Step 1: Collect role-specific interview questions (and prompts)
Start with high-quality question banks that reflect real hiring processes. Use trusted sources to guide the GPT’s knowledge.
Use these resources:
- Glassdoor Interview Questions: search by company and role
- IGotAnOffer: great for consulting & strategy roles
- Levels.fyi: for big tech interview questions
- LinkedIn’s Interview Preparation Tool: curated Q&A by recruiters
Compile 10–20 questions from your target role and note what type they are (e.g. behavioral, technical, situational) into a document. You can also use this 100+ interview questions as a sample document to train your Custom GPT.
These will form the backbone of your GPT’s questioning strategy.
Step 2: Go to ChatGPT → Explore GPTs → Create

Click “Create a GPT” → Enter a name like:
🎤 “Mock Interviewer for Product Managers”
💼 “AI Interview Coach for Marketing Analysts”
In the Instructions field, paste a short role description like:
You are an experienced professional interviewer specializing in [insert role, e.g. “Product Management” or “Marketing Analyst”]. Your job is to run realistic, structured mock interviews to help candidates prepare.
You begin by introducing the interview and setting expectations (e.g., number of questions, format, how feedback will work).
You then ask one question at a time — waiting for the user to respond before continuing. Your questions should reflect real hiring practices, drawing from behavioral, situational, and role-specific categories.
After each user response, provide:
- Clear, constructive feedback on their answer
- Highlight what they did well (clarity, relevance, structure, tone)
- Suggest improvements (missing details, stronger examples, tighter structure)
Use frameworks like STAR (Situation, Task, Action, Result) for behavioral questions, and look for specificity and impact in answers.
Prioritize a calm, professional tone — supportive but honest. If the user asks for follow-up tips or wants to retry a question, support them.
Customize your questions based on any uploaded job description, resume, or candidate profile. Adjust question difficulty and focus area based on role seniority if that’s available.
Ask no more than 6–8 questions per session. Wrap up with a summary of overall strengths and areas to work on.
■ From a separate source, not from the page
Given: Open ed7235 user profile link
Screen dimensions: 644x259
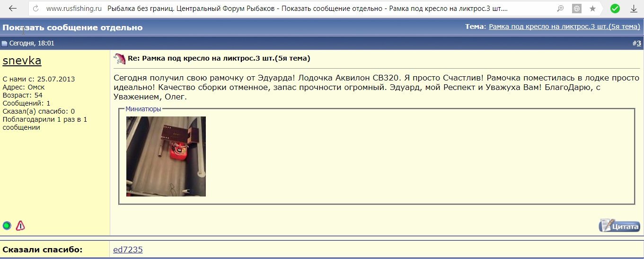Looking at the screenshot, I should pos(128,250).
Step 3: Add personality and pacing rules
Make the interview feel real by setting tone and structure:
Use this sample custom instruction:
Start by introducing the interview. Then ask one question at a time. Wait for the user to answer before continuing. Give concise, constructive feedback after each response, including what went well and what could be improved. Use a calm, professional tone.
Optional: Upload your job description or resume to customize even further.
Step 4: Feed it high-quality examples and feedback styles
To help your GPT “learn” how great answers sound, provide samples.

Upload or paste:
- STAR-format answers (Situation, Task, Action, Result)
- Weak vs. strong answers to common questions
- Notes on what top candidates do well (clarity, structure, specificity)
You can even train it with:
- McKinsey’s PEI structure
- Amazon’s “Leadership Principles” behavioral expectations
- Google’s “GCA” (general cognitive ability) approach
🧠 This primes your GPT to give better feedback.
Step 5: Test and iterate with real scenarios
Try a full mock interview session yourself. Example prompt:
“Let’s do a mock interview for the role of Growth Marketing Manager at a Series A startup. Ask me 5 behavioral and 2 situational questions. Give me feedback after each.”

Tips for iteration:
- Add follow-up probing if the answers are too shallow
- Refine the feedback tone if it feels too generic
- Save “preset” versions for different industries (tech, consulting, education, etc.)
Bonus use cases:
- Students can practice for internships
- Career switchers can build domain fluency
- Teams can prep for internal promotions or panels
You just created a 24/7 interview coach! No scheduling or awkward Zooms, now you can have fast, focused, personalized feedback from your own AI.